** WORK ORDER **
All of the data below should be written out exactly.

** DATA RECORDS **
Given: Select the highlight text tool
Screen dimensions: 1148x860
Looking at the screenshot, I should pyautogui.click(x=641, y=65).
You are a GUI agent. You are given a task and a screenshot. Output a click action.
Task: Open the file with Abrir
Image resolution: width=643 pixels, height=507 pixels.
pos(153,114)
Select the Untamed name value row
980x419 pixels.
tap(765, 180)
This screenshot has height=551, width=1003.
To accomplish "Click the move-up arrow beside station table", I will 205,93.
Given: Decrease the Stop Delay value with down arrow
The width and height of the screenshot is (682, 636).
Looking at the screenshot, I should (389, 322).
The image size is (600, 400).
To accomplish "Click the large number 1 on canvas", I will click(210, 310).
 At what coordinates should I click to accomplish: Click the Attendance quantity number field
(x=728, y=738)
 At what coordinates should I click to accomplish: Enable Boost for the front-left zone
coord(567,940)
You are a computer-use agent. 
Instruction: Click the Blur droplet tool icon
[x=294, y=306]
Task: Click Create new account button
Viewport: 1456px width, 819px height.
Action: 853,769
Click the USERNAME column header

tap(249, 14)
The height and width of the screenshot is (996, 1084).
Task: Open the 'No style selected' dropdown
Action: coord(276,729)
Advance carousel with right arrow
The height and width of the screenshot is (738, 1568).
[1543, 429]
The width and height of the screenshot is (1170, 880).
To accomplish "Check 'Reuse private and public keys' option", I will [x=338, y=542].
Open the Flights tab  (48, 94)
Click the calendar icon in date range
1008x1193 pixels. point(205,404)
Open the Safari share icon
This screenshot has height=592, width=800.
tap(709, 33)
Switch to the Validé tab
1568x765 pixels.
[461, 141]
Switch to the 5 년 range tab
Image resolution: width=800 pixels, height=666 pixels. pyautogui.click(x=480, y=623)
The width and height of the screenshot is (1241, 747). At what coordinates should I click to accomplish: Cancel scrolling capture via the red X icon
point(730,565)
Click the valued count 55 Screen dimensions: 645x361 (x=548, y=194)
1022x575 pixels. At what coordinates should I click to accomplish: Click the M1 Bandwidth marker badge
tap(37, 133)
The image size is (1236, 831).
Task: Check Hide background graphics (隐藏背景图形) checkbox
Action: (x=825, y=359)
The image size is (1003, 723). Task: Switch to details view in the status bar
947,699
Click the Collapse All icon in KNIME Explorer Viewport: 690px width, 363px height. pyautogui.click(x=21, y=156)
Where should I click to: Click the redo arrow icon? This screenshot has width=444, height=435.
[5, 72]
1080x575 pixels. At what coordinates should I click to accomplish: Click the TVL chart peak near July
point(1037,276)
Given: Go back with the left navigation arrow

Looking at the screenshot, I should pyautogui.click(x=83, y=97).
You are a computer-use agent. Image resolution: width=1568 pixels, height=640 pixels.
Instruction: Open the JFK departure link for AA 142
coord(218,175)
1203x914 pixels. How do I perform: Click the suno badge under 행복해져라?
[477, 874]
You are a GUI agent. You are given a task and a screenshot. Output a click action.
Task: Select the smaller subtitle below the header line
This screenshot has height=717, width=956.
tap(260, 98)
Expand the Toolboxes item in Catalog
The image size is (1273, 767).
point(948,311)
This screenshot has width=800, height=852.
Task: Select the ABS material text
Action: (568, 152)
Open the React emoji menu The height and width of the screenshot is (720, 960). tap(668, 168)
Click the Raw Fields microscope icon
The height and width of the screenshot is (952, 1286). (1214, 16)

** WRITTEN ANSWER **
Given: Select the highlight text tool
Screen dimensions: 1148x860
Looking at the screenshot, I should pyautogui.click(x=641, y=65).
You are a GUI agent. You are given a task and a screenshot. Output a click action.
Task: Open the file with Abrir
Image resolution: width=643 pixels, height=507 pixels.
pos(153,114)
Select the Untamed name value row
980x419 pixels.
tap(765, 180)
This screenshot has height=551, width=1003.
To accomplish "Click the move-up arrow beside station table", I will 205,93.
Given: Decrease the Stop Delay value with down arrow
The width and height of the screenshot is (682, 636).
Looking at the screenshot, I should (389, 322).
The image size is (600, 400).
To accomplish "Click the large number 1 on canvas", I will click(210, 310).
 At what coordinates should I click to accomplish: Click the Attendance quantity number field
(x=728, y=738)
 At what coordinates should I click to accomplish: Enable Boost for the front-left zone
coord(567,940)
You are a computer-use agent. 
Instruction: Click the Blur droplet tool icon
[x=294, y=306]
Task: Click Create new account button
Viewport: 1456px width, 819px height.
Action: 853,769
Click the USERNAME column header

tap(249, 14)
The height and width of the screenshot is (996, 1084).
Task: Open the 'No style selected' dropdown
Action: coord(276,729)
Advance carousel with right arrow
The height and width of the screenshot is (738, 1568).
[1543, 429]
The width and height of the screenshot is (1170, 880).
To accomplish "Check 'Reuse private and public keys' option", I will [x=338, y=542].
Open the Flights tab  (48, 94)
Click the calendar icon in date range
1008x1193 pixels. point(205,404)
Open the Safari share icon
This screenshot has height=592, width=800.
tap(709, 33)
Switch to the Validé tab
1568x765 pixels.
[461, 141]
Switch to the 5 년 range tab
Image resolution: width=800 pixels, height=666 pixels. pyautogui.click(x=480, y=623)
The width and height of the screenshot is (1241, 747). At what coordinates should I click to accomplish: Cancel scrolling capture via the red X icon
point(730,565)
Click the valued count 55 Screen dimensions: 645x361 (x=548, y=194)
1022x575 pixels. At what coordinates should I click to accomplish: Click the M1 Bandwidth marker badge
tap(37, 133)
The image size is (1236, 831).
Task: Check Hide background graphics (隐藏背景图形) checkbox
Action: (x=825, y=359)
The image size is (1003, 723). Task: Switch to details view in the status bar
947,699
Click the Collapse All icon in KNIME Explorer Viewport: 690px width, 363px height. pyautogui.click(x=21, y=156)
Where should I click to: Click the redo arrow icon? This screenshot has width=444, height=435.
[5, 72]
1080x575 pixels. At what coordinates should I click to accomplish: Click the TVL chart peak near July
point(1037,276)
Given: Go back with the left navigation arrow

Looking at the screenshot, I should pyautogui.click(x=83, y=97).
You are a computer-use agent. Image resolution: width=1568 pixels, height=640 pixels.
Instruction: Open the JFK departure link for AA 142
coord(218,175)
1203x914 pixels. How do I perform: Click the suno badge under 행복해져라?
[477, 874]
You are a GUI agent. You are given a task and a screenshot. Output a click action.
Task: Select the smaller subtitle below the header line
This screenshot has height=717, width=956.
tap(260, 98)
Expand the Toolboxes item in Catalog
The image size is (1273, 767).
point(948,311)
This screenshot has width=800, height=852.
Task: Select the ABS material text
Action: (568, 152)
Open the React emoji menu The height and width of the screenshot is (720, 960). tap(668, 168)
Click the Raw Fields microscope icon
The height and width of the screenshot is (952, 1286). (1214, 16)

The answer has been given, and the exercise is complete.